McDonogh School is a private, coeducational, PK-12, college-preparatory school founded in Owings Mills, Maryland, United States in 1873. The school is named after John McDonogh, whose estate originally funded the school. The school now enrolls approximately 1,300 students, between 90 and 100 of whom participate in the Upper School's five-day boarding program. McDonogh employs approximately 177 full-time faculty members, more than 80% of whom hold advanced degrees and 20% of whom live on-campus.

McDonogh is regarded as one of the Baltimore region's most prestigious preparatory schools and has been called a "Power School" by Baltimore magazine. The school's students frequently matriculate to Ivy League and other top-ranked colleges and universities. McDonogh's athletic programs have also seen widespread success, particularly in lacrosse, soccer, wrestling, and football, where the school's teams have been nationally ranked in recent years.

The school is a member of the Association of Independent Maryland Schools.

History
The school was established outside of Baltimore, Maryland in 1873 and funded by the estate of John McDonogh (1779 - 1850), a former Baltimore resident and slave-owner. The McDonogh campus encompasses 800 acres of land and houses more than 15 educational buildings including a new home for the middle school, The Marlene and Stewart Greenebaum Building. 

McDonogh was established as a semi-military school for orphan boys, who worked on the farm in exchange for their tuition, room, and board. Paying students arrived in 1922, and day students in 1927. The first African-American student was admitted in 1959, eight years after Brown v. Board of Education outlawed school segregation.  In 1971, the military traditions of the school were discontinued. The school became coeducational in 1975. McDonogh School's annual tuition ranges from $19,900 for Pre-Kindergarten students up to $46,600 for students of the Upper School. Full and partial McDonogh scholarships continue to this day, with $6.1 million in need-based aid awarded in the 2019-2020 school year.

David J. Farace, the present head of school, is the 13th person to hold this position. He assumed the position in 2018, succeeding Charles W. Britton.

Academics
The Upper School offers a college preparatory curriculum that includes courses in English, foreign language, history, mathematics, science, visual and performing arts, and physical education. Honors or Advanced Placement courses are available in all academic departments. Upper School students must also complete a community service requirement. All students perform an academic project independently or in small groups during the final three weeks of their senior year.

Academic and personal integrity is emphasized in the Upper School's Honor Code, which is enforced by a student-run Honor Council. The Honor Code reads:

The academic calendar at McDonogh follows a trimester system.

__Request 1__
Based on the McDonogh School article, answer yes or no to each statement and quote the words from the article that decide it. (a) The school became coeducational in 1975. (b) Paying students first arrived in 1927. (c) David J. Farace succeeded Charles W. Britton as head of school.
__Request 2__
According to the McDonogh School article, how many acres does the campus cover?
__Request 3__
Extend the McDonogh School article past its final sentence.

__Recorded data__

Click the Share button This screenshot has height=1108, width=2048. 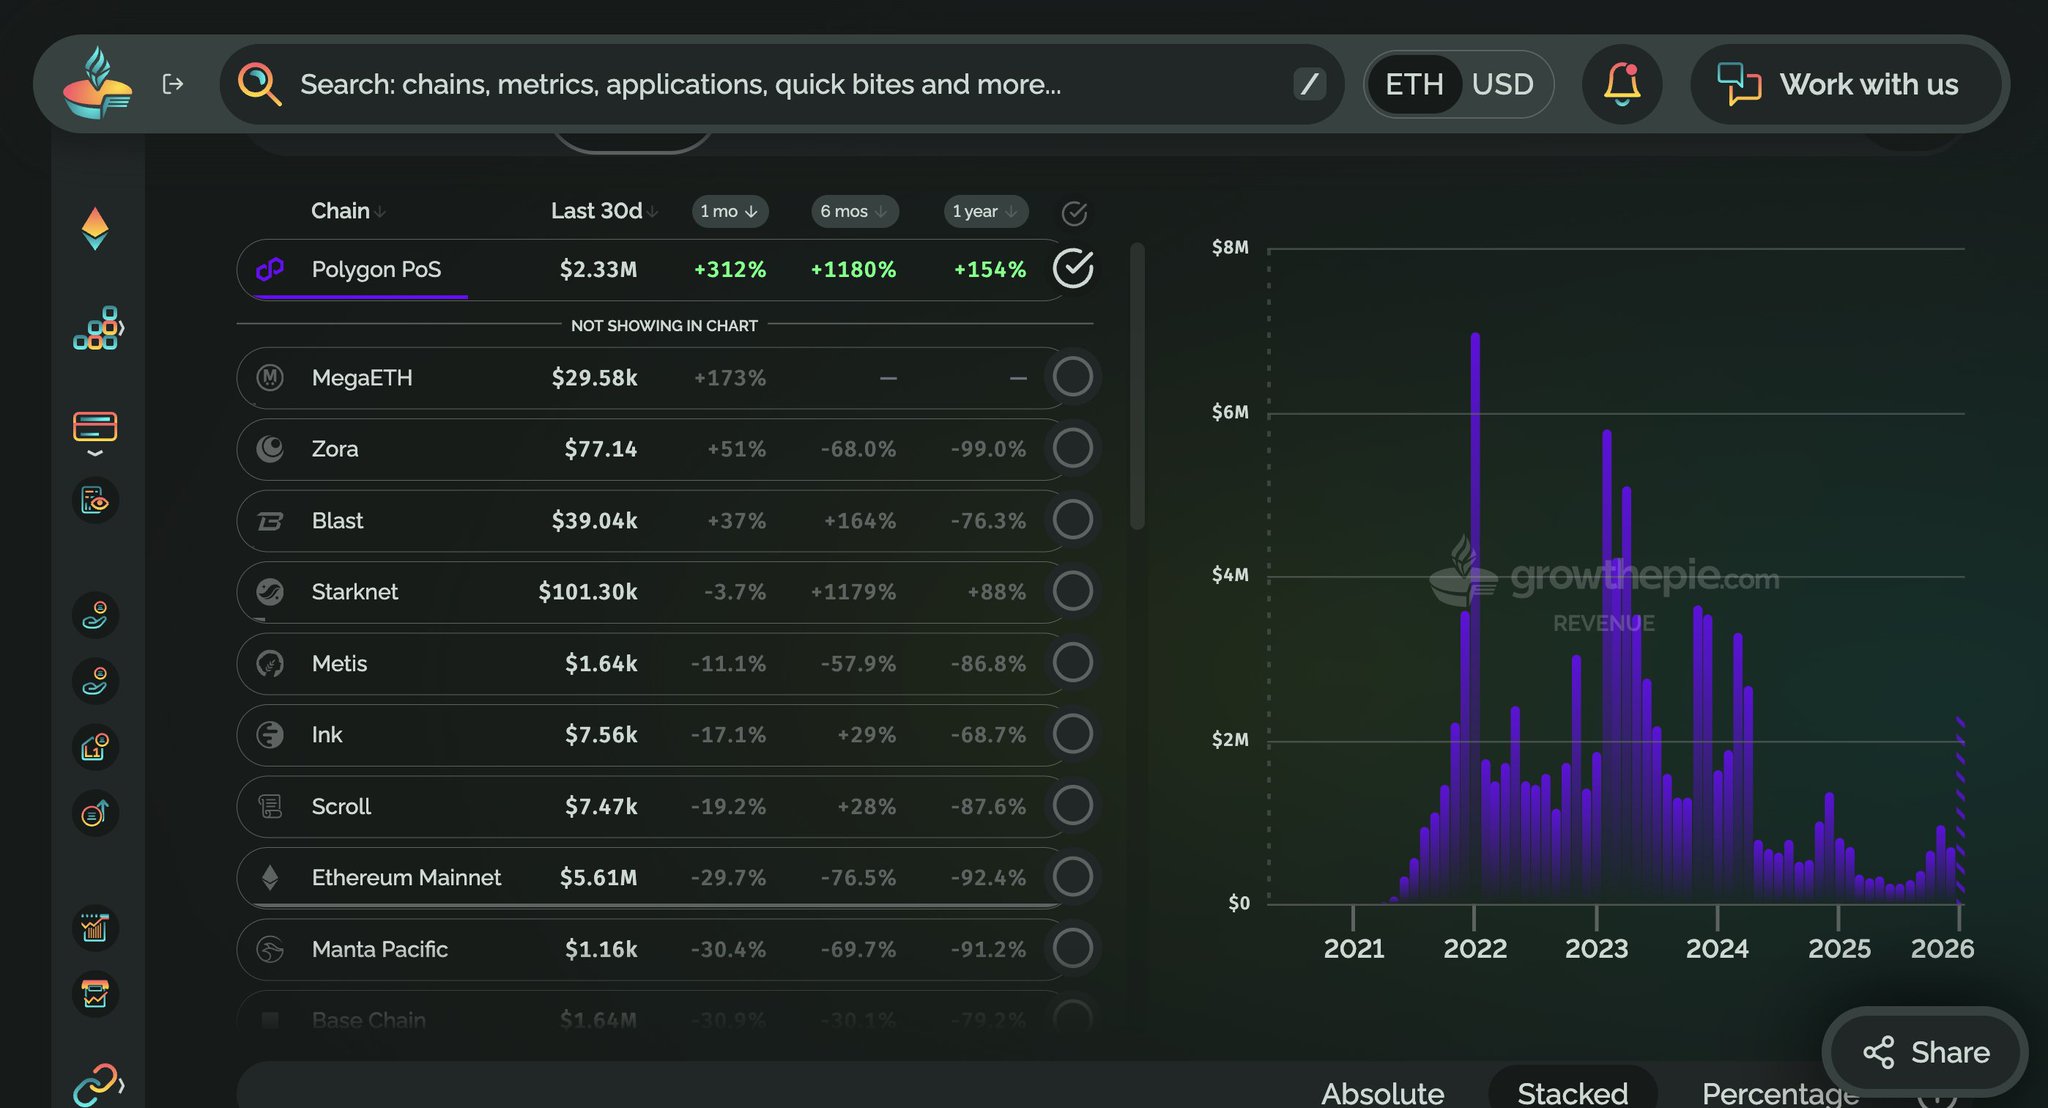[x=1926, y=1052]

__Expected output 1__
(a) Yes: "The school became coeducational in 1975."
(b) No: "Paying students arrived in 1922, and day students in 1927."
(c) Yes: "He assumed the position in 2018, succeeding Charles W. Britton."

__Expected output 2__
The campus covers 800 acres.

__Expected output 3__
Roots Farm 
At McDonogh, the Roots Farm performs humanitarian work by growing vegetables and then donating them to local charity organizations.

The farm has so far donated 2,064 pounds of produce to charity organizations, and has benefited from 2,850 student service hours.

Notable alumni 

David Adkins, actor and playwright
Grant Aleksander (1978), actor and director 
John R. Bolton (1966), National Security Advisor of the United States
Edward Marshall Boehm (1929), sculptor
Wallace E. Boston, Jr., president and chief executive officer, American Public University System
Luke Broadwater (1998), journalist, Pulitzer Prize and George Polk Award winner
Henry G. Chiles, Jr. (1956), former commander-in-chief of the United States Strategic Command
Alexandra Bokyun Chun (1985), actress
Ken Cloude, former professional baseball pitcher for the Seattle Mariners
Jazwyn Cowan, professional basketball player.
Taylor Cummings (2012), women’s field lacrosse player for the University of Maryland, first person to win the Tewaaraton Award three times
Bruce Davidson (1968), world champion equestrian, Olympic gold medalist
 W. Timothy Finan, Maryland state delegate and judge
Henry Gantt (1878), mechanical engineer and management consultant, most famous for developing the Gantt chart in the 1910s
Darrius Heyward-Bey (2005), 7th pick of 2009 NFL draft and former University of Maryland wide receiver, current NFL wide receiver for the Pittsburgh Steelers 
Louis Hyman (1995), economic historian
Eric King (2000), defensive back for the Buffalo Bills and Tennessee Titans
Kayel Locke, professional basketball player.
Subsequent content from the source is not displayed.